Confused and uncertain, I went to my father for his recollections of what the 80’s were like. Because, honestly, the situation the Bucks are staring in the eye now is what older Bucks fans dealt with then.
“It was frustrating. 50 wins every year and then a loss to the Sixers or Celtics. We still hoped every year though.”
I liked that last line. “We still hoped every year.” Sure, a lot of teams can “hope every year”, but not for much. Nets fans will probably have hope next year, but it’ll be more along the lines of “I hope we win 34 games.” The kind of hope that he was talking about in the 80‘s and that I’m thinking I’ll be feeling now, is different.
It’s that kind of hope that gets fans genuinely excited about the season, regardless of what other teams are doing. It’s the hope that everything falls into place and a season becomes magical. This is the direction the Bucks are heading in as a real life successful franchise. That’s the thing about a successful team, you can always hope things will fall into place for them. Good teams put themselves into a position to be successful and hope the ball bounces the right way for them. Good teams simply keep themselves in the picture when it matters most.
Given the vast financial commitment the Heat will have to make to “Miami Thrice” (saw this bounced around Twitter and I liked it), their depth should be an issue for a while. Who knows if everyone will remain healthy there. Hell, who knows if everyone will remain healthy here. So many things can happen over the course of an NBA season, it’s kind of silly to try and project too far in advance.
And yet I do.
I blame the Bucks. If they hadn’t suddenly become a respectable franchise in the year heading into MEGA-FREE-AGENCY!!!, I could still allow my hopes to continue to sulk through each year.
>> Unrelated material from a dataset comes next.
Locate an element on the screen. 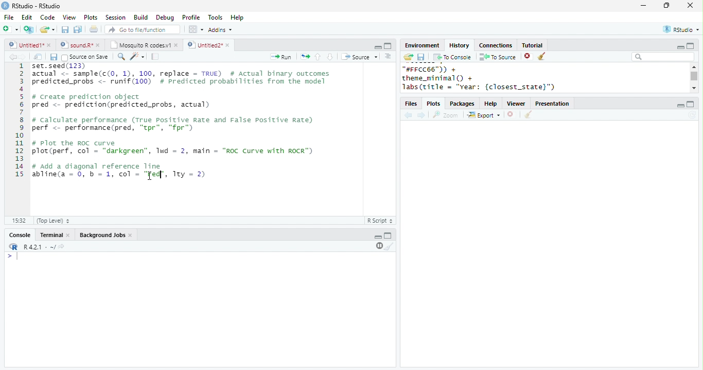  Packages is located at coordinates (462, 104).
But not only did the Bucks become a bonafide playoff team last season, they went out and significantly (depending on who you ask) upgraded at least two positions on their roster this summer. Perhaps not with arguably the games best player and a perennial all star, but good players nonetheless. Players good enough to win games, but not good enough to shed the underdog label that’s sure to follow the Bucks the next few years.
So maybe this is a blessing. The underdog label is the most wonderful of things. It can bring teams together, make deviants believers and unify masses. The ability to remain an underdog year in and year out typically isn’t easy, but The Super Team has just made it possible for a squad like the Bucks. I’ve worried about a drop off after the magic of last season, complacency and all that, but the Bucks will be flying under the radar once again heading into next season.
Chips can rest easily on the shoulders of the men in red and green as fresh, new look teams like the Knicks, Bulls and obviously the Heat soak up attention while basking in the glorious new scent of victory. Meanwhile the Bucks will prod along and do their thing as they’ve been doing since last February.
I’m starting to realize how I feel about “this whole thing”. And it’s not too bad. I see the light at the end of this tunnel. I see how the Bucks fit in.